While Dr. Montalescot, Dr. Antman, and others who heard these results agreed that they all pointed to the need for individualized decisions on DAPT duration, they also said the new findings were unlikely to change current guidelines. Existing PCI guidelines from the American Heart Association and American College of Cardiology call for a standard 12 months of DAPT in DES recipients, but offer clinicians to reduce or extend the duration when judged appropriate ( J. Am. Coll. Cardiol. 2011;58:e44-e122 ). Guidelines from the European College of Cardiology call for 6 months of DAPT as standard, but also suggest that clinicians can reduce or lengthen the duration when appropriate ( Eur. Heart J. 2014 [doi.org/10.1093/eurheartj/ehu278]).

According to three staffers from the FDA who also spoke at the session, the agency is also unlikely to change its guidance on DAPT in the immediate future, even though it triggered launch of the DAPT trial.

The DAPT trial “is large enough to allow us to answer some really critical public-health questions, and to potentially expand the indications for drug-eluting coronary stents,” said Dr. Bram D. Zuckerman, director of the division of cardiovascular devices of the FDA. But he and his colleagues who spoke during the session said that the agency will not update its recommendations or labels until the FDA staff has had a chance to study in detail the full data set collected in the DAPT trial. Concurrent with Dr. Mauri’s report, the agency issued a statement calling on physicians to continue to prescribe DAPT as they have in the past and for patients to continue to take all their prescribed medications.

Many physicians have already concluded that 6 months of DAPT is a practical way to enhance patient compliance with their regimen and minimize the money they spend on these medications, commented Dr. Richard C. Becker, professor of medicine and director of the Cardiovascular Institute at the University of Cincinnati. The three trials reported at the meeting “do not answer the question [of whether 6 months is adequate] because in each trial patients had already tolerated a period of DAPT before entering the study” Dr. Becker said in an interview.
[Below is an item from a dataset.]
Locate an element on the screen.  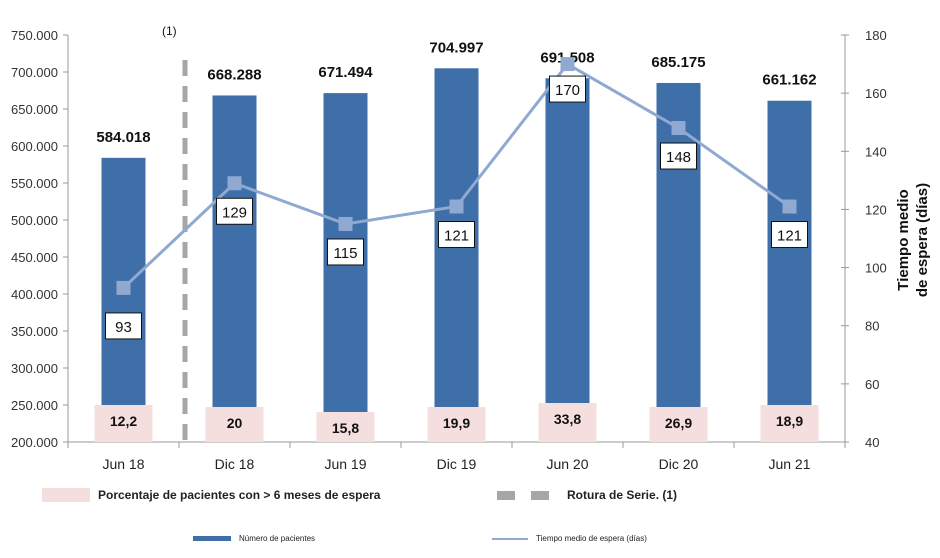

The question of DAPT duration “is a question that clinicians will need to have with each of their patients, especially those who are tolerating DAPT,” commented Dr. Richard A. Chazal , an interventionalist and medical director of the Heart and Vascular Institute at the Lee Memorial Health System in Fort Myers, Fla.

Dr. Montalescot has been a consultant to more than a dozen pharmaceutical and device companies, including companies that market antiplatelet drugs. Dr. Antman has received grant support from Daiichi Sankyo. Dr. Mauri received personal fees from Medtronic, Recur, St. Jude, and Biotronik, and grant support from nine device manufacturer and drug companies. Dr. Schulz-­Schüpke, Dr. Zuckerman, Dr. Becker, and Dr. Chazal had no relevant disclosures.